Questions et exercices:
1. Répondez aux questions suivantes d'après le texte sur la FSHD et la CMT1A.
(a) Quel gène, d'habitude silencieux, devient accessible dans la FSHD ?
(b) Quel vecteur viral distribue les shRNA lors des essais de thérapie génique chez le rat ?
(c) Dans quelle ville se trouve l'Institut des Neurosciences où travaille l'équipe de Nicolas Tricaud ?
2. Mettez à jour le texte sur la FSHD et la CMT1A en recopiant le passage allant de « L’originalité paie dans » jusqu'à « prometteurs se poursuivent. », avec « appâts » à la place de « leurres ».

Aucun traitement n’est encore disponible pour la dystrophie musculaire facio-scapulo-humérale (FSHD), une maladie rare due à une modification d’une petite région du chromosome 4 qui rend accessible un gène d’habitude silencieux appelé DUX4. La cellule musculaire fabrique alors la protéine DUX4, toxique pour les muscles.

L’originalité paie dans la FSHD

Cette fabrication ne se produit que dans un nombre limité de noyaux de fibres musculaires mais elle diffuse aux noyaux voisins, propageant ainsi l’expression aberrante de DUX4. L’équipe de Julie Dumonceaux (Londres, Royaume-Uni) s’est appuyé sur cette particularité pour mettre au point une stratégie de traitement jamais développée à ce jour dans une maladie neuromusculaire : l’utilisation de « leurres » ADN double brin qui piègent la protéine DUX4 dans les cellules musculaires où elle est présente. La capacité de ces leurres à capter DUX4 a été démontrée sur des cellules de personnes atteintes de FSHD, puis in vivo chez une souris modèle de la maladie. Ces travaux prometteurs se poursuivent.

Vers un essai clinique pour la CMT1A

A l’Institut des Neurosciences de Montpellier, l’équipe de Nicolas Tricaud vise également la mise au point d’un traitement mais pour la CMT1A, forme la plus fréquente de maladie de Charcot-Marie-Tooth. Elle résulte d’une mutation du gène qui code la protéine PMP22. La CMT1A s’accompagne d’un excès de PMP22, qui conduit à une démyélinisation des nerfs périphériques. Lors de Myology 2019, Nicolas Tricaud a présenté des essais de thérapie génique menés chez un rat modèle de la maladie. La stratégie utilisée ? Réduire la surexpression de PMP22 dans les cellules productrices de myéline à l’aide d’ARN courts en épingle à cheveux (shRNA), distribués par un vecteur viral (AAV9). Après une injection (non traumatique) dans le nerf sciatique des deux côtés, le niveau de PMP22, la force musculaire, la mobilité et la vitesse de conduction nerveuse des rats CMT1A traités étaient équivalents à ceux des rats non malades. Les chercheurs s’attachent désormais à améliorer leur technique, qu’ils envisagent de valider sur de grands modèles animaux. L’étape suivante sera celle de l’essai clinique, envisagé chez des enfants atteints d’une forme sévère de la maladie pour prévenir les déformations des pieds qu’entrainent d’habitude la CMT1A.

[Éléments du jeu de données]

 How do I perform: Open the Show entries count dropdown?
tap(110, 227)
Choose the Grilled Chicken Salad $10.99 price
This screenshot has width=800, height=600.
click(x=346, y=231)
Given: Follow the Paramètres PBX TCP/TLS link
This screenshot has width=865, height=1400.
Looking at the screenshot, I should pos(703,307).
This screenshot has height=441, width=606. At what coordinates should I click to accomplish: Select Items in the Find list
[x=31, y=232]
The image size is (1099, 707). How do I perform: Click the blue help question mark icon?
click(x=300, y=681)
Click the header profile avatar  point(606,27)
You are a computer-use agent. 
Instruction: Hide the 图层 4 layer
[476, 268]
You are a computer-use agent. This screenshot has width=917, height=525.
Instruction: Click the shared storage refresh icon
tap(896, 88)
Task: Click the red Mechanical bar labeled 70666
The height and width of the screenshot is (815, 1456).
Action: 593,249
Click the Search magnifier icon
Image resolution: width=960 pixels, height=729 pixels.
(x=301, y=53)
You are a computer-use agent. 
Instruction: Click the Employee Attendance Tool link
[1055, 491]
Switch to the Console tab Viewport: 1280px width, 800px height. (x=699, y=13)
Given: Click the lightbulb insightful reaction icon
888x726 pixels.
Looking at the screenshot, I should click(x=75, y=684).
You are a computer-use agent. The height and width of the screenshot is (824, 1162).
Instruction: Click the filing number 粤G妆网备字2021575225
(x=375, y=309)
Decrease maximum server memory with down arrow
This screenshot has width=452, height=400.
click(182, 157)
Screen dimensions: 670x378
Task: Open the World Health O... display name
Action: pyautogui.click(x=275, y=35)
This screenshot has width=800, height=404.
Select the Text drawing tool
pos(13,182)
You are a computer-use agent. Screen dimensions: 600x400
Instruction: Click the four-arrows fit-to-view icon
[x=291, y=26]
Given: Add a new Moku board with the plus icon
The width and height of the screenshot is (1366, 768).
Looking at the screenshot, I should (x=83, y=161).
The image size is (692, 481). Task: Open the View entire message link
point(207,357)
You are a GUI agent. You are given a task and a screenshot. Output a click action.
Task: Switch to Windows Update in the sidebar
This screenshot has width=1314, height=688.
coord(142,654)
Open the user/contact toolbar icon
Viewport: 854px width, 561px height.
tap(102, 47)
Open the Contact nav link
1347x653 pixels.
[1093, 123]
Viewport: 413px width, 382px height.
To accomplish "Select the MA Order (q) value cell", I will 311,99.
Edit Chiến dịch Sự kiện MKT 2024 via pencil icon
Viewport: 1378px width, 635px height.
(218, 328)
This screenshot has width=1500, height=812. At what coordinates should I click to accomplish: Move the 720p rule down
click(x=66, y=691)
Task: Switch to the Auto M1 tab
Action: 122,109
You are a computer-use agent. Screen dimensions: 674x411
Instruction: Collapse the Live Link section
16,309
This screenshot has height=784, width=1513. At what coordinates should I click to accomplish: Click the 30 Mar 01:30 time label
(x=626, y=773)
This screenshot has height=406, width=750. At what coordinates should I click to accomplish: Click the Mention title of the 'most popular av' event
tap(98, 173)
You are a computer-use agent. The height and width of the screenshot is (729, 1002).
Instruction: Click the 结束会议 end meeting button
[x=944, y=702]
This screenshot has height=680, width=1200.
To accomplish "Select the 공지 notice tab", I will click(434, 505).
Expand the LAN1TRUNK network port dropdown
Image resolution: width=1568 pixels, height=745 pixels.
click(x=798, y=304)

Corrigés:
1.
(a) Le gène DUX4.
(b) Le vecteur AAV9.
(c) À Montpellier.

2.
L’originalité paie dans la FSHD

Cette fabrication ne se produit que dans un nombre limité de noyaux de fibres musculaires mais elle diffuse aux noyaux voisins, propageant ainsi l’expression aberrante de DUX4. L’équipe de Julie Dumonceaux (Londres, Royaume-Uni) s’est appuyé sur cette particularité pour mettre au point une stratégie de traitement jamais développée à ce jour dans une maladie neuromusculaire : l’utilisation de « appâts » ADN double brin qui piègent la protéine DUX4 dans les cellules musculaires où elle est présente. La capacité de ces appâts à capter DUX4 a été démontrée sur des cellules de personnes atteintes de FSHD, puis in vivo chez une souris modèle de la maladie. Ces travaux prometteurs se poursuivent.